*** Data to examine

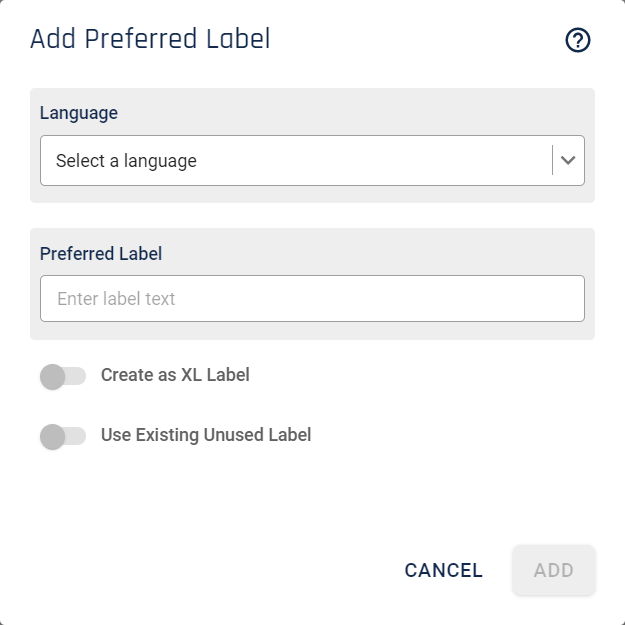Click the 'Use Existing Unused Label' text
625x625 pixels.
[206, 435]
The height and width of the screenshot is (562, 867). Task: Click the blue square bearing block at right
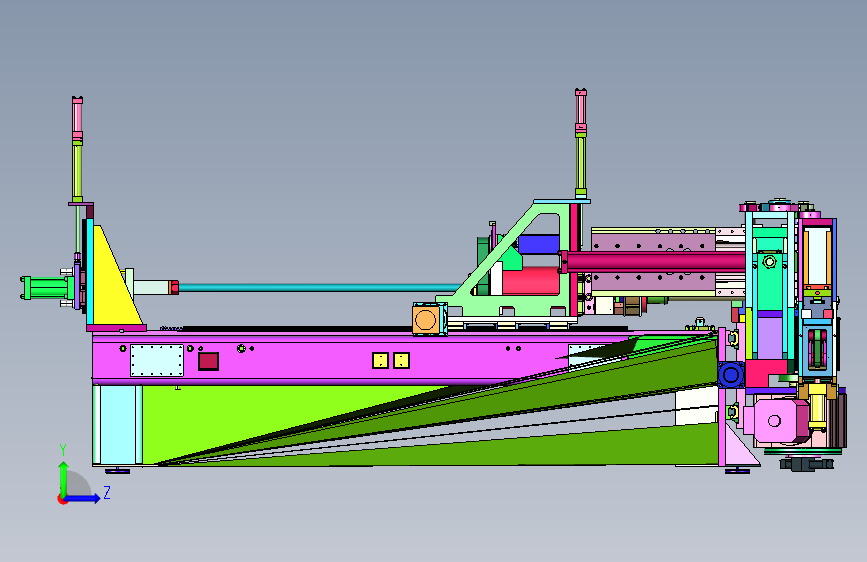pos(731,374)
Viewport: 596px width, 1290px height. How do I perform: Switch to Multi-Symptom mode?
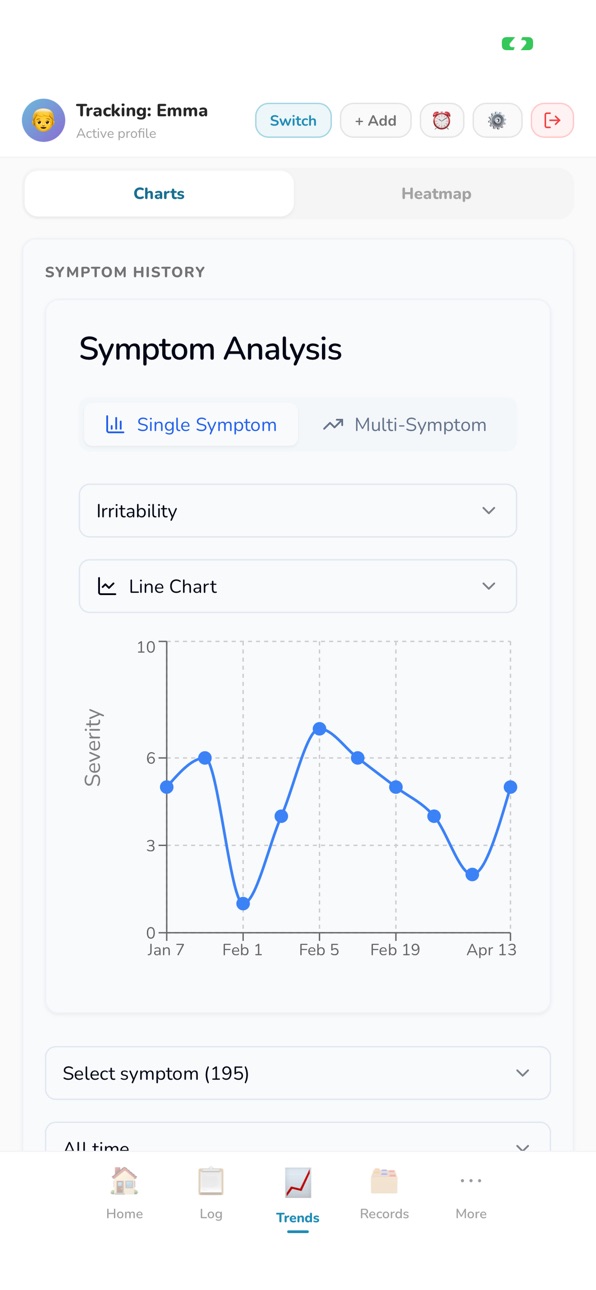click(x=405, y=425)
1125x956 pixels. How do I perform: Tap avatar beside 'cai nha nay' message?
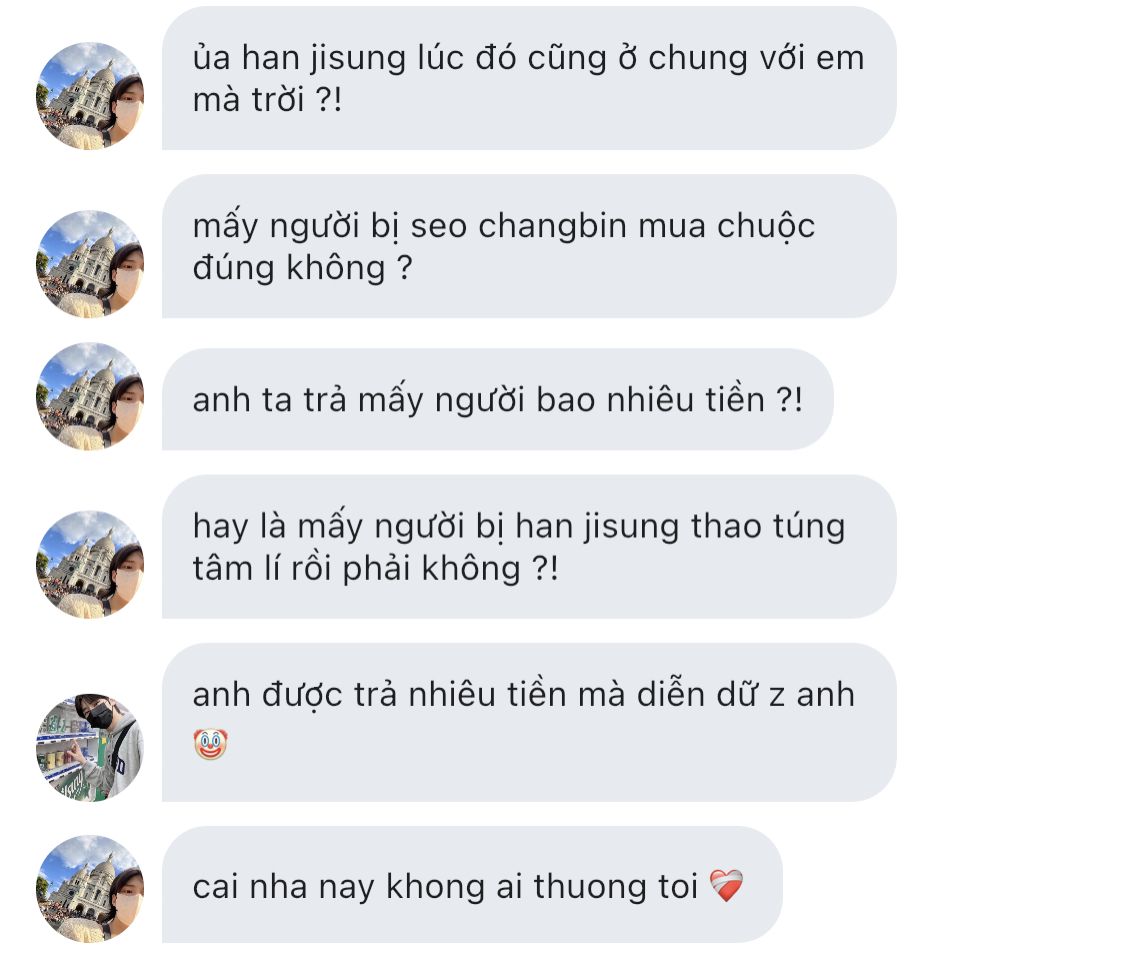coord(90,889)
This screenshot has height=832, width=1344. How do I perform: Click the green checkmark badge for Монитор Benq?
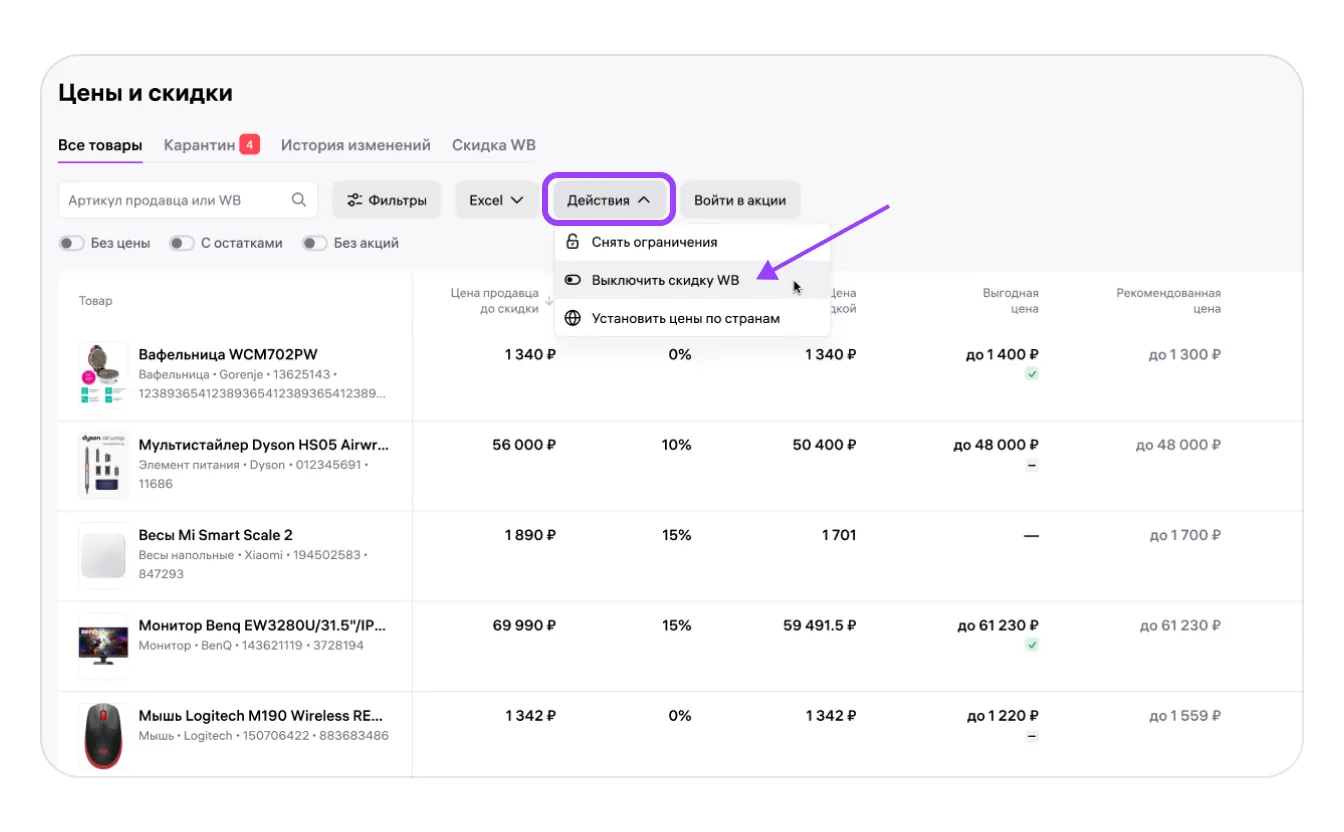pyautogui.click(x=1032, y=645)
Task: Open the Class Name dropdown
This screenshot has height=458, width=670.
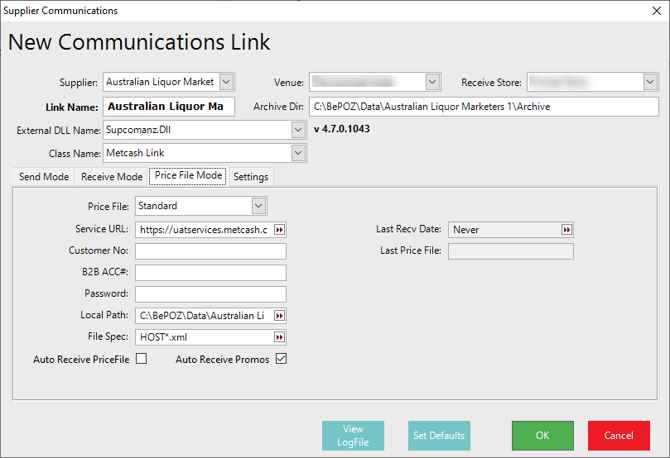Action: [298, 153]
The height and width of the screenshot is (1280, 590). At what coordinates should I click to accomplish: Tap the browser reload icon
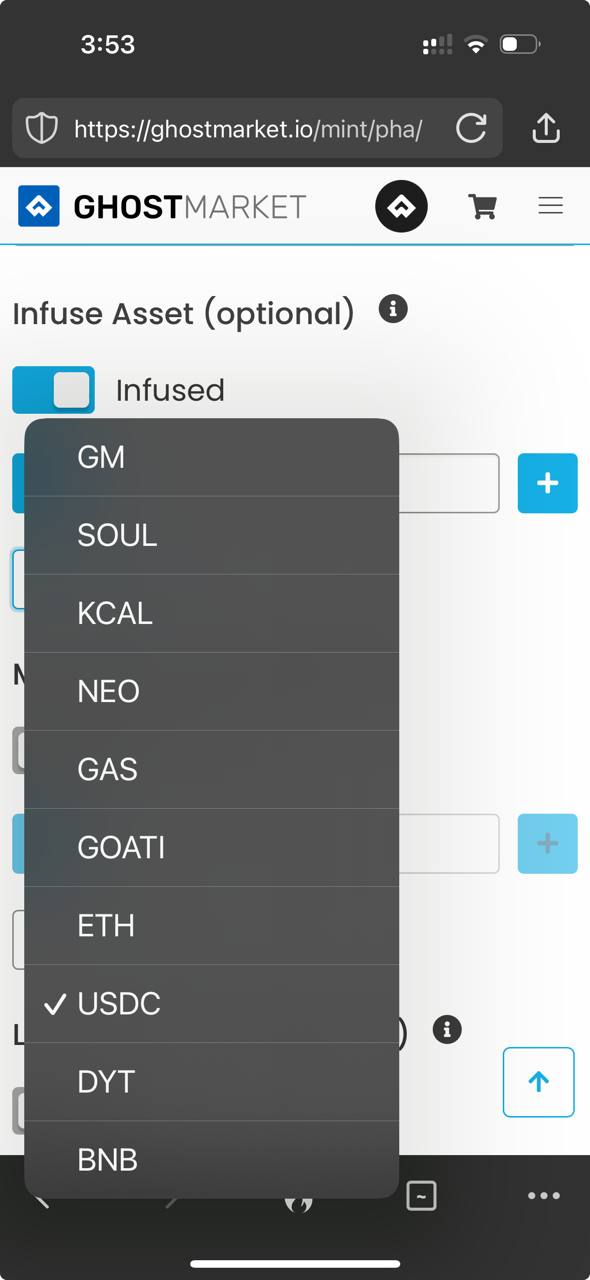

******

§ Directions: All pictures must be left out. Reproduce exactly the lines from the one containing "This screenshot has height=832, width=1344." to the final line of the entries.

§ Exercise answer:
This screenshot has height=832, width=1344. How do I perform: Click the green checkmark badge for Монитор Benq?
pyautogui.click(x=1032, y=645)
Task: Open the Class Name dropdown
This screenshot has height=458, width=670.
Action: [298, 153]
The height and width of the screenshot is (1280, 590). At what coordinates should I click to accomplish: Tap the browser reload icon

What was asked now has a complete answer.